The protein HLA-E is a non-classical major histocompatibility complex (MHC) molecule of limited sequence variability. Its expression on the cell surface is regulated by the binding of peptides derived from the signal sequence of some other MHC class I molecules. Here we report the identification of ligands for HLA-E. We constructed tetramers in which recombinant HLA-E and beta2-microglobulin were refolded with an MHC leader-sequence peptide, biotinylated, and conjugated to phycoerythrin-labelled Extravidin. This HLA-E tetramer bound to natural killer (NK) cells and a small subset of T cells from peripheral blood. On transfectants, the tetramer bound to the CD94/NKG2A, CD94/NKGK2B and CD94/NKG2C NK cell receptors, but did not bind to the immunoglobulin family of NK cell receptors (KIR). Surface expression of HLA-E was enough to protect target cells from lysis by CD94/NKG2A+ NK-cell clones. A subset of HLA class I alleles has been shown to inhibit killing by CD94/NKG2A+ NK-cell clones. Only the HLA alleles that possess a leader peptide capable of upregulating HLA-E surface expression confer resistance to NK-cell-mediated lysis, implying that their action is mediated by HLA-E, the predominant ligand for the NK cell inhibitory receptor CD94/NKG2A.

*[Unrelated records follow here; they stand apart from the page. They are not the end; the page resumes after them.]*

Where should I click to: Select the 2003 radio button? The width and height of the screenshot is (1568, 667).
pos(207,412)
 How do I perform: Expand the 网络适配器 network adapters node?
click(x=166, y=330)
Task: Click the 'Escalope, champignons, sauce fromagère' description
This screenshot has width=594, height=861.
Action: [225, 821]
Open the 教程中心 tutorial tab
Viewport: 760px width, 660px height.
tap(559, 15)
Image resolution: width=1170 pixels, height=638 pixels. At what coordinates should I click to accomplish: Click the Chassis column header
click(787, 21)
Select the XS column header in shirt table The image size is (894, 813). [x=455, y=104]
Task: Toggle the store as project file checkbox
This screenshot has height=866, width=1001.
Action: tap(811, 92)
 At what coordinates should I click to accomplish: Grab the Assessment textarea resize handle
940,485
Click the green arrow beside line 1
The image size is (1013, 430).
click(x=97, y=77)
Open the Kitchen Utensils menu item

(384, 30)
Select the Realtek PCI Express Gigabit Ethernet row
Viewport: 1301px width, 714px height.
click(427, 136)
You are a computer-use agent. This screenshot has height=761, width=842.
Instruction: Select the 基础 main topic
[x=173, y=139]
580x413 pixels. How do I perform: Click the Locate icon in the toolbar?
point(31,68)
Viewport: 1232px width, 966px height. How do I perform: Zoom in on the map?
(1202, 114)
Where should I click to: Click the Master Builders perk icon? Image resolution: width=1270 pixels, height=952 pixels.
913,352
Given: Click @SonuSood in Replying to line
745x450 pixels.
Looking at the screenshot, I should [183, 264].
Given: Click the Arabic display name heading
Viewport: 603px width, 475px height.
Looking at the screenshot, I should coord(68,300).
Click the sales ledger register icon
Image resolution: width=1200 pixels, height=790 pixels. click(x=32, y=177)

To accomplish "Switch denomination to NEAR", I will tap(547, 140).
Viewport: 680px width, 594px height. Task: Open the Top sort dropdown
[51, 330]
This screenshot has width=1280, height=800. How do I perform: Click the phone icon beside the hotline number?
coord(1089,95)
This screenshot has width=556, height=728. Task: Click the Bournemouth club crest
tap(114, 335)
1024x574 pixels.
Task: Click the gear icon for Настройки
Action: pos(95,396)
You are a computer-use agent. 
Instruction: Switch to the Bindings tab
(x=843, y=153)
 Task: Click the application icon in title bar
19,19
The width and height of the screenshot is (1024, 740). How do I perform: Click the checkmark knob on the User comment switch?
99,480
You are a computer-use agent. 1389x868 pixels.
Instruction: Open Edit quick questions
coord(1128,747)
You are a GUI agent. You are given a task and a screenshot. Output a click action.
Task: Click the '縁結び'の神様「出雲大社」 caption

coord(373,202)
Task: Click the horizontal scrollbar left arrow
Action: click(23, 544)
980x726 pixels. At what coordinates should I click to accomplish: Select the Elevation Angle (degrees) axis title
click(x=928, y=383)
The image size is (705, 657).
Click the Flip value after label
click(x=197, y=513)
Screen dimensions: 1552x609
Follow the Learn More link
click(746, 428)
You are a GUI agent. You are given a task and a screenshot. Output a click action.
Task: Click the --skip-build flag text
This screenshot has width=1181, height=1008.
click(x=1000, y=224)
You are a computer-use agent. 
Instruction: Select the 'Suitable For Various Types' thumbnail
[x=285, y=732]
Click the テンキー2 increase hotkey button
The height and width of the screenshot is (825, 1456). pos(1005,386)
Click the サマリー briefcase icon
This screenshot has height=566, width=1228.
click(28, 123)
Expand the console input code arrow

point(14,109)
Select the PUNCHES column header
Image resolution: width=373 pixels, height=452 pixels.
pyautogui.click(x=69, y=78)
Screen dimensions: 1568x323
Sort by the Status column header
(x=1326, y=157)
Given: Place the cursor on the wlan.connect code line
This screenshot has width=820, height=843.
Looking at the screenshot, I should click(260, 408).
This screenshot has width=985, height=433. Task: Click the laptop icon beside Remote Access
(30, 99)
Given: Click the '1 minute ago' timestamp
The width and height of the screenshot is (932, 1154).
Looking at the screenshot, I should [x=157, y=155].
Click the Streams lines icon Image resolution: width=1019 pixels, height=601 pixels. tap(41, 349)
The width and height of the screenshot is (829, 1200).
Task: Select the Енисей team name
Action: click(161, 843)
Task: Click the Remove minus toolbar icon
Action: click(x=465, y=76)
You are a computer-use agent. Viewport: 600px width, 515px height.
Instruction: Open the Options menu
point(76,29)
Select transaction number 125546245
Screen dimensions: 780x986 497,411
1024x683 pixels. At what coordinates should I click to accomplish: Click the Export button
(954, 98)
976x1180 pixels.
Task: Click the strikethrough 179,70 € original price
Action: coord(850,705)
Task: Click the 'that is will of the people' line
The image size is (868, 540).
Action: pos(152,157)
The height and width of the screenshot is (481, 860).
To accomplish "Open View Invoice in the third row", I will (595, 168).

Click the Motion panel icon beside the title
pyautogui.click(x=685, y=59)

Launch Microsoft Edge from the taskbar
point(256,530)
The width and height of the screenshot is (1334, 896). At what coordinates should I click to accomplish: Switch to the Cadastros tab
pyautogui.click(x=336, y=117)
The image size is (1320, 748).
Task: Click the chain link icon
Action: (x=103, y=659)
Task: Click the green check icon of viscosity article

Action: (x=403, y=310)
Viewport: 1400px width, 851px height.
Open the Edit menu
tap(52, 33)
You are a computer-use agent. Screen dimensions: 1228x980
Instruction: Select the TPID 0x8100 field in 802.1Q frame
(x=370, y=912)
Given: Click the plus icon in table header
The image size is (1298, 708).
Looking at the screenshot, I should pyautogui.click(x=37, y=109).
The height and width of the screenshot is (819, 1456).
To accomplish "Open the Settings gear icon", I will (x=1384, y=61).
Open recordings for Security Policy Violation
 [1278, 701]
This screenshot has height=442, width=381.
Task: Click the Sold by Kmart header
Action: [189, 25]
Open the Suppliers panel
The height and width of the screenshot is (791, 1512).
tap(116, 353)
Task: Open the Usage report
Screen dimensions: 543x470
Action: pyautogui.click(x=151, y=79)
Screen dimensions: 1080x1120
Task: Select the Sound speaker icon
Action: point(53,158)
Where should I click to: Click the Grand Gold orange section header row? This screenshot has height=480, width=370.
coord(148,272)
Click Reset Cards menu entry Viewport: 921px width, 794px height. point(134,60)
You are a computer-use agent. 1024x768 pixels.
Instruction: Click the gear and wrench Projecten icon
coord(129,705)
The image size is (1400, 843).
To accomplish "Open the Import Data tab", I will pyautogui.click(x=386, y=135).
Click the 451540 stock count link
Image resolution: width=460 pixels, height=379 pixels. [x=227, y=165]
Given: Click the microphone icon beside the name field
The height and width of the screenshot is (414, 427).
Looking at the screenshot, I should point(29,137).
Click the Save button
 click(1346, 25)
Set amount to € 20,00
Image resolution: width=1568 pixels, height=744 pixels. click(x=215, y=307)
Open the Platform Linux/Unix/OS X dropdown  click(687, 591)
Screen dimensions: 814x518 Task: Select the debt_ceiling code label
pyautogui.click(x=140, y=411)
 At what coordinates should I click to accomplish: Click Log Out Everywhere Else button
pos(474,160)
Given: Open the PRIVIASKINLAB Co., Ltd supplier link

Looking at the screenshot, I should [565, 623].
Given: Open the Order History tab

蛋白质HLA - E是一种序列变异性有限的非经典主要组织相容性复合体(MHC)分子。它在细胞表面的表达受源自其他一些MHC I类分子信号序列的肽段结合调控。在此我们报告了HLA - E配体的鉴定。我们构建了四聚体,其中重组HLA - E和β2 - 微球蛋白与一个MHC前导序列肽段重折叠、生物素化,并与藻红蛋白标记的抗生物素蛋白缀合。这种HLA - E四聚体与外周血中的自然杀伤(NK)细胞及一小部分T细胞结合。在转染细胞上,该四聚体与CD94/NKG2A、CD94/NKGK2B和CD94/NKG2C NK细胞受体结合,但不与NK细胞受体的免疫球蛋白家族(KIR)结合。HLA - E的表面表达足以保护靶细胞免受CD94/NKG2A + NK细胞克隆的裂解。已表明一部分HLA I类等位基因可抑制CD94/NKG2A + NK细胞克隆的杀伤作用。只有那些拥有能够上调HLA - E表面表达的前导肽的HLA等位基因才赋予对NK细胞介导的裂解的抗性,这意味着它们的作用是由NK细胞抑制性受体CD94/NKG2A的主要配体HLA - E介导的。